Deutschland liefert nur zwei von insgesamt 170 Terroristen an die Türkei aus

In Deutschland befinden sich ca. 170 Personen, die in der Türkei auf Grund ihrer Mitgliedschaft in verschiedenen Terrorgruppen gesucht werden. Das Thema der Auslieferung dieser in der Türkei gesuchten Terroristen war bereits Thema des zweitägigen Türkeibesuchs der Bundeskanzlerin Merkel letzte Woche. 38 der betreffenden Personen seien in terroristische Aktivitäten der linksextremistischen DHKP/C verwickelt.

Der Attentäter, der sich Anfang des Jahres vor der amerikanischen Botschaft in Ankara in die Luft sprengte, war zuvor aus Deutschland eingereist. Der Meinung einiger türkischer Terrorismusexperten nach könnte durch eine Auslieferung der 170 Personen die von der DHKP-C ausgehenden Bedrohung weitgehend eliminiert werden. So sei beispielsweise Bedri Yağan, einer der Führer der DHKP-C, unter den sich in Deutschland befindlichen Terroristen. Unter den übrigen Personen, deren Auslieferung die Türkei von Deutschland fordert, sind Auftragsmörder, Schmuggler und weitere Mitglieder anderer Terrorgruppen.

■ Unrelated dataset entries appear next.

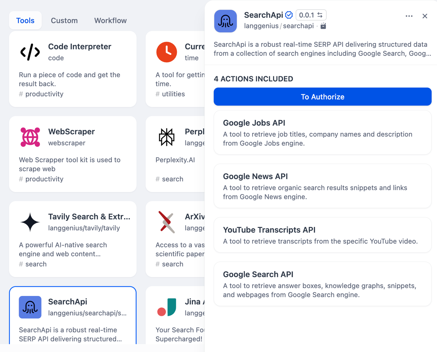The image size is (437, 352).
Task: Switch to the Custom tab
Action: [x=64, y=21]
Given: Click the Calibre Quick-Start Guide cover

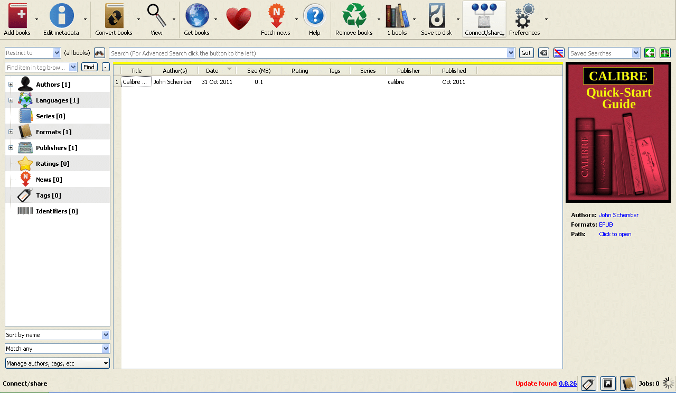Looking at the screenshot, I should tap(618, 132).
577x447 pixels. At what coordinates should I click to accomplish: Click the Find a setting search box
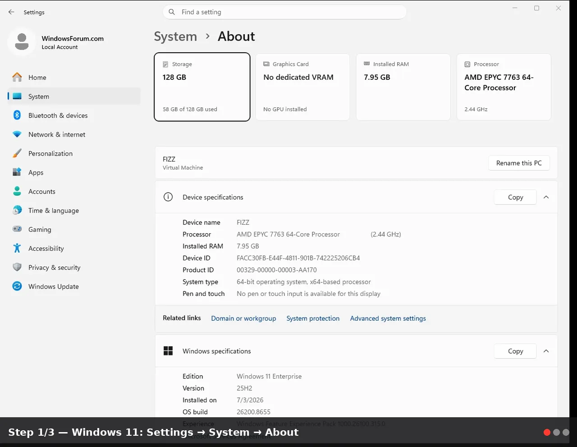pos(284,12)
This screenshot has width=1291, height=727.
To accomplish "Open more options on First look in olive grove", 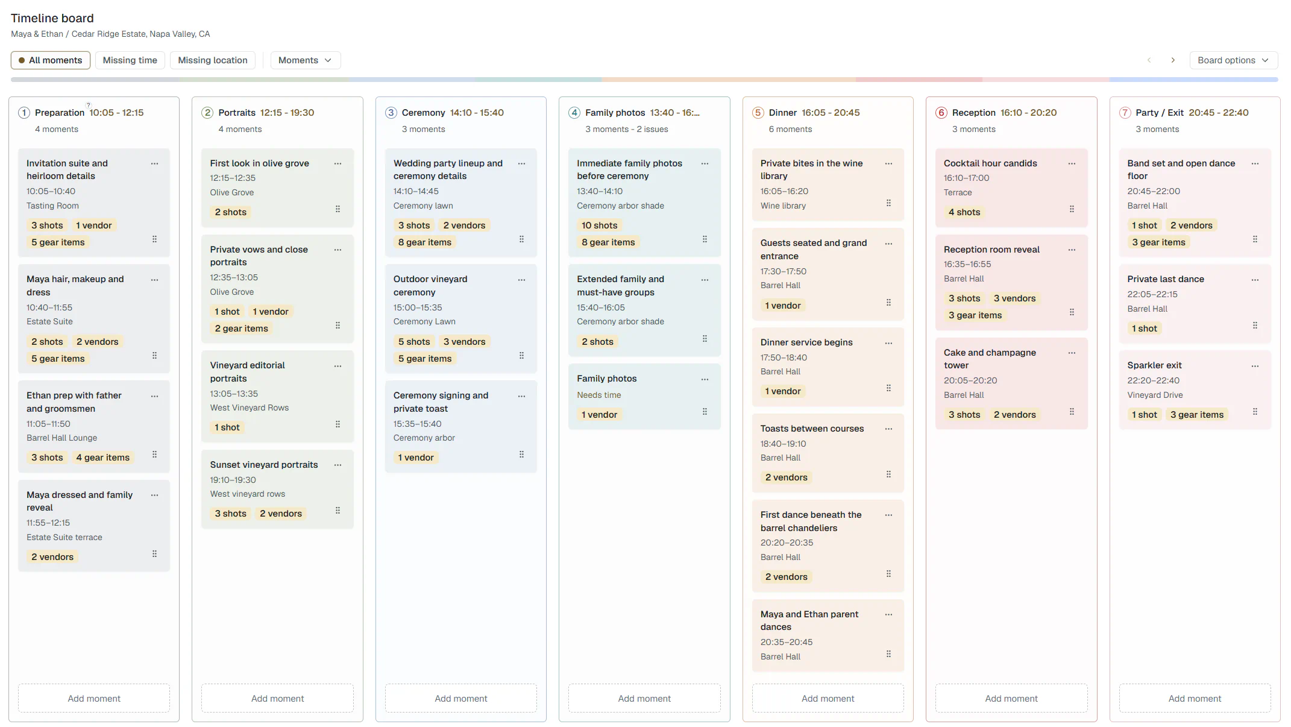I will [x=338, y=163].
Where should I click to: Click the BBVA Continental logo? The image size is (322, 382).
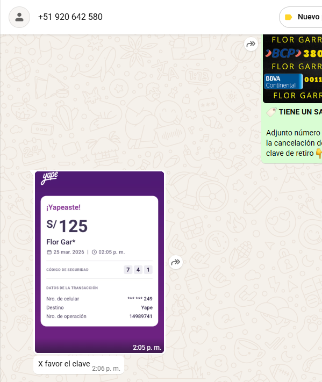click(x=283, y=82)
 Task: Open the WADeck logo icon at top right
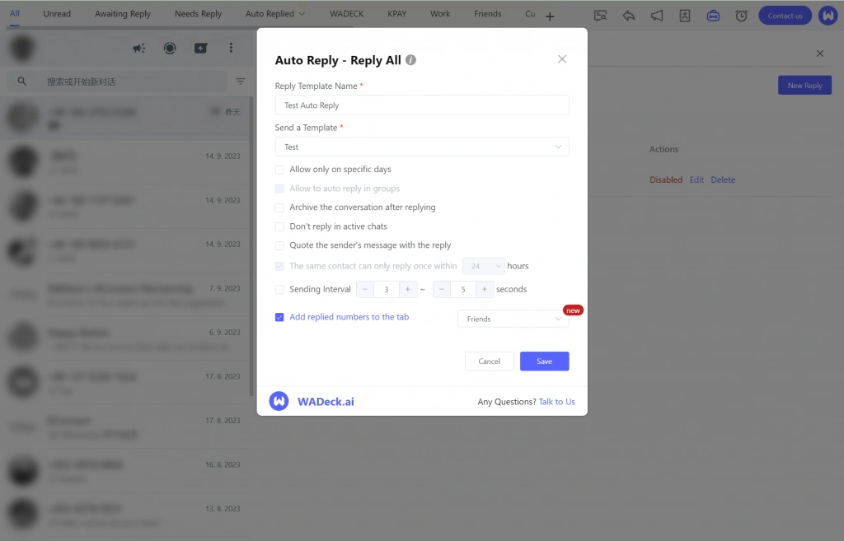[x=828, y=15]
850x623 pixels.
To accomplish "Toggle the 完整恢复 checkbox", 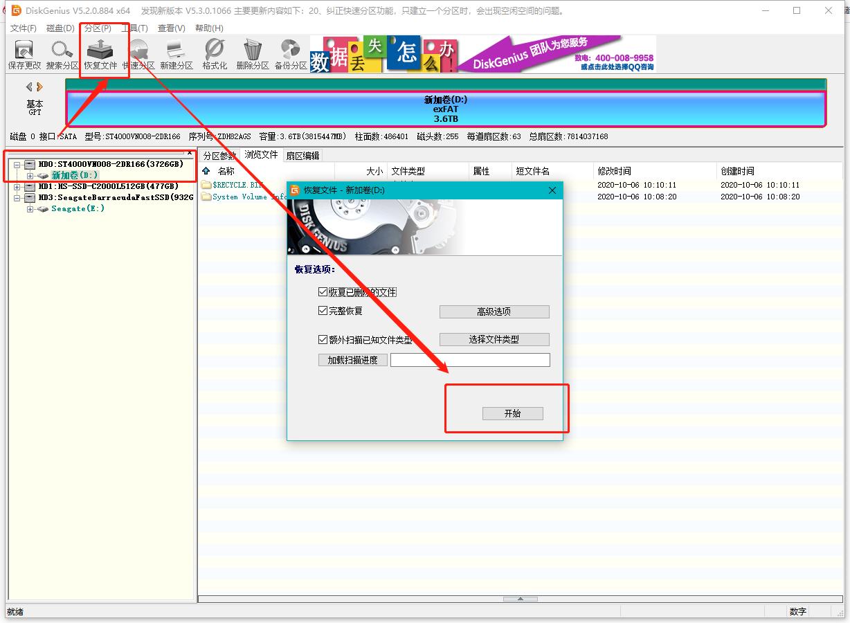I will pyautogui.click(x=323, y=311).
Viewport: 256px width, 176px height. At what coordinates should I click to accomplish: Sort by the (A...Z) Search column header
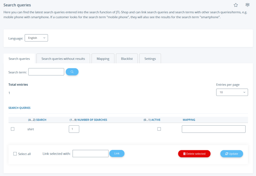click(37, 120)

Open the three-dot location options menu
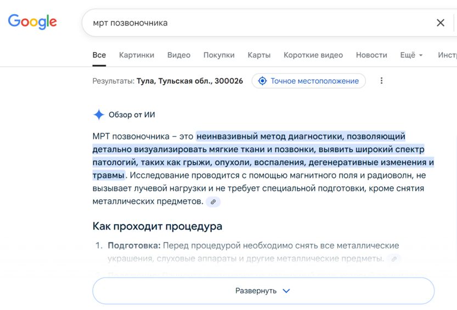(381, 81)
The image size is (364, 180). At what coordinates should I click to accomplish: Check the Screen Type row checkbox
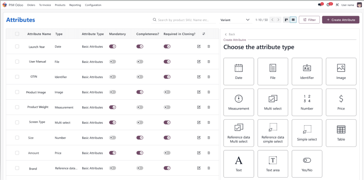17,122
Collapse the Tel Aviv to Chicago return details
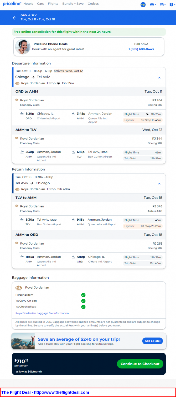The image size is (176, 397). (x=159, y=184)
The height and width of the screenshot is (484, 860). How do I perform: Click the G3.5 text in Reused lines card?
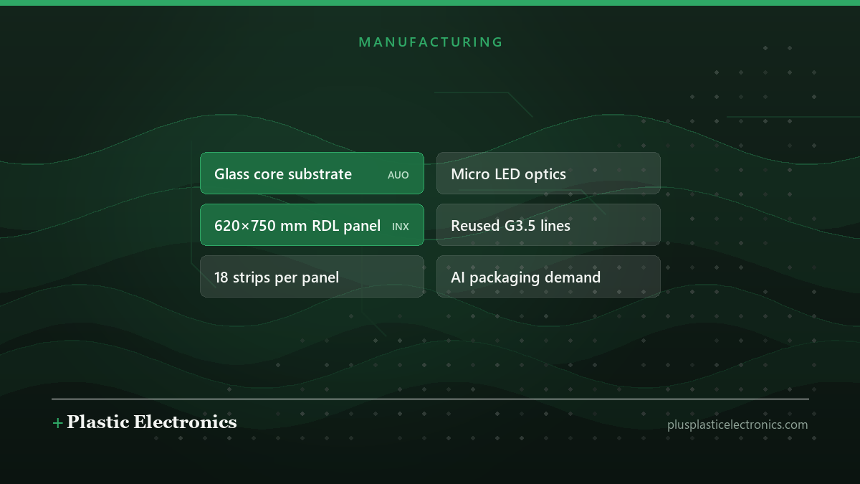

Der Generalsekretär des Nationalen Sicherheitsrates Muammer Türker sagte vor einigen Tagen auf einem internationalen Tagung zum Thema Terrorismus in Antalya, dass die Türkei mehr Unterstützung von der Europäischen Union im Kampf gegen den Terrorismus, besonders gegen die PKK fordere. Seinen Angaben zufolge wurden in den letzten fünf Jahren lediglich sieben gesuchte Terroristen aus EU-Ländern an die Türkei ausgeliefert, was in der Türkei bereits zu heftigen Spekulationen über eine mögliche inoffizielle Unterstützung der PKK durch einige EU-Länder Anlass gab.